(WHAT TO PRODUCE): Reproduce every record below, character by character.

(RECORD EXCERPTS):
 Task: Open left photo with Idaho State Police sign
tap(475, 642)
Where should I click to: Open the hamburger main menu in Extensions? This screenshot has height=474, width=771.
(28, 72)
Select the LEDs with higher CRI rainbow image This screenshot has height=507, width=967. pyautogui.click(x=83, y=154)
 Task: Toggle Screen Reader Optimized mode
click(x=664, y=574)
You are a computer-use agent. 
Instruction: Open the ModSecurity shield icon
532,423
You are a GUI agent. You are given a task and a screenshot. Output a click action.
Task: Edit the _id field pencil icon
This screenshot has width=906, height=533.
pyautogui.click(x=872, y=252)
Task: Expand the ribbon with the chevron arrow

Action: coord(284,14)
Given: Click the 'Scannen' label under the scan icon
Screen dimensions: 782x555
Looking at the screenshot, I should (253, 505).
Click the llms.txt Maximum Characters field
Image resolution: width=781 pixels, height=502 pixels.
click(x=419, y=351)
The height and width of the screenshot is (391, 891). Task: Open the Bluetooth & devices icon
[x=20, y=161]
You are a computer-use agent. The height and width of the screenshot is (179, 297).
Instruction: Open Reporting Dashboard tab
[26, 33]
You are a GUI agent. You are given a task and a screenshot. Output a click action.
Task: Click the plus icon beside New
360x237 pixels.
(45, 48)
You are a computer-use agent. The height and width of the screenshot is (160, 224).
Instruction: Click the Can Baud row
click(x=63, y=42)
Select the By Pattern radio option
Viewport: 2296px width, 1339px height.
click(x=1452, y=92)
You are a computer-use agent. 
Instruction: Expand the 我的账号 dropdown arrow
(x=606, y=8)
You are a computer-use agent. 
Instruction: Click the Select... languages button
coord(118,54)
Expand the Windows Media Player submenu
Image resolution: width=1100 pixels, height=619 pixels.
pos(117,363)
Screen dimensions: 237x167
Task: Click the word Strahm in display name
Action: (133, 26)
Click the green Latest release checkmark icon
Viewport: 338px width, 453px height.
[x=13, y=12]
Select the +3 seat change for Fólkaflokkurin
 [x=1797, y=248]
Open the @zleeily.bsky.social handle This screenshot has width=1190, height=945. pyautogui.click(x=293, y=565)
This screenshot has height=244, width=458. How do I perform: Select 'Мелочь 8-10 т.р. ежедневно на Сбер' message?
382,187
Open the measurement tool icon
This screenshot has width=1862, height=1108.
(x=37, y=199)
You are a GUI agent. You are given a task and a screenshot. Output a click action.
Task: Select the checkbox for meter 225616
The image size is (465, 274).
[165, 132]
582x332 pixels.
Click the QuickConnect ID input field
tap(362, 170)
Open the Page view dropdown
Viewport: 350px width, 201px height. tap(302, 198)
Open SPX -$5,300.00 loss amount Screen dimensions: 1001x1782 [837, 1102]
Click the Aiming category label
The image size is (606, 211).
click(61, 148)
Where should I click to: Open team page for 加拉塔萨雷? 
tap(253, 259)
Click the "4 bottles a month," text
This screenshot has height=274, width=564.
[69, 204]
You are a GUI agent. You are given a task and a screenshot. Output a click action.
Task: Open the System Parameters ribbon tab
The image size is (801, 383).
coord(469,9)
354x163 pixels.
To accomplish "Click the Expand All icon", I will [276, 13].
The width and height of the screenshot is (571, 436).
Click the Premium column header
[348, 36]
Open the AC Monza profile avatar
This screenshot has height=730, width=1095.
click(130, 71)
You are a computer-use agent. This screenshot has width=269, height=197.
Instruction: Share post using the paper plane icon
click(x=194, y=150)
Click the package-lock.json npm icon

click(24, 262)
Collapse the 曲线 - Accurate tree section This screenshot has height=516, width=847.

(WRITTEN SOLUTION):
 Task: Open left photo with Idaho State Police sign
tap(475, 642)
Where should I click to: Open the hamburger main menu in Extensions? This screenshot has height=474, width=771.
(28, 72)
Select the LEDs with higher CRI rainbow image This screenshot has height=507, width=967. pyautogui.click(x=83, y=154)
 Task: Toggle Screen Reader Optimized mode
click(x=664, y=574)
You are a computer-use agent. 
Instruction: Open the ModSecurity shield icon
532,423
You are a GUI agent. You are given a task and a screenshot. Output a click action.
Task: Edit the _id field pencil icon
This screenshot has width=906, height=533.
pyautogui.click(x=872, y=252)
Task: Expand the ribbon with the chevron arrow

Action: coord(284,14)
Given: Click the 'Scannen' label under the scan icon
Screen dimensions: 782x555
Looking at the screenshot, I should (253, 505).
Click the llms.txt Maximum Characters field
Image resolution: width=781 pixels, height=502 pixels.
click(x=419, y=351)
The height and width of the screenshot is (391, 891). Task: Open the Bluetooth & devices icon
[x=20, y=161]
You are a computer-use agent. The height and width of the screenshot is (179, 297).
Instruction: Open Reporting Dashboard tab
[26, 33]
You are a GUI agent. You are given a task and a screenshot. Output a click action.
Task: Click the plus icon beside New
360x237 pixels.
(45, 48)
You are a computer-use agent. The height and width of the screenshot is (160, 224).
Instruction: Click the Can Baud row
click(x=63, y=42)
Select the By Pattern radio option
Viewport: 2296px width, 1339px height.
click(x=1452, y=92)
You are a computer-use agent. 
Instruction: Expand the 我的账号 dropdown arrow
(x=606, y=8)
You are a computer-use agent. 
Instruction: Click the Select... languages button
coord(118,54)
Expand the Windows Media Player submenu
Image resolution: width=1100 pixels, height=619 pixels.
pos(117,363)
Screen dimensions: 237x167
Task: Click the word Strahm in display name
Action: (133, 26)
Click the green Latest release checkmark icon
Viewport: 338px width, 453px height.
[x=13, y=12]
Select the +3 seat change for Fólkaflokkurin
 [x=1797, y=248]
Open the @zleeily.bsky.social handle This screenshot has width=1190, height=945. pyautogui.click(x=293, y=565)
This screenshot has height=244, width=458. How do I perform: Select 'Мелочь 8-10 т.р. ежедневно на Сбер' message?
382,187
Open the measurement tool icon
This screenshot has width=1862, height=1108.
(x=37, y=199)
You are a GUI agent. You are given a task and a screenshot. Output a click action.
Task: Select the checkbox for meter 225616
The image size is (465, 274).
[165, 132]
582x332 pixels.
Click the QuickConnect ID input field
tap(362, 170)
Open the Page view dropdown
Viewport: 350px width, 201px height. tap(302, 198)
Open SPX -$5,300.00 loss amount Screen dimensions: 1001x1782 [837, 1102]
Click the Aiming category label
The image size is (606, 211).
click(61, 148)
Where should I click to: Open team page for 加拉塔萨雷? 
tap(253, 259)
Click the "4 bottles a month," text
This screenshot has height=274, width=564.
[69, 204]
You are a GUI agent. You are given a task and a screenshot. Output a click action.
Task: Open the System Parameters ribbon tab
The image size is (801, 383).
coord(469,9)
354x163 pixels.
To accomplish "Click the Expand All icon", I will [276, 13].
The width and height of the screenshot is (571, 436).
Click the Premium column header
[348, 36]
Open the AC Monza profile avatar
This screenshot has height=730, width=1095.
click(130, 71)
You are a computer-use agent. This screenshot has width=269, height=197.
Instruction: Share post using the paper plane icon
click(x=194, y=150)
Click the package-lock.json npm icon

click(24, 262)
Collapse the 曲线 - Accurate tree section This screenshot has height=516, width=847.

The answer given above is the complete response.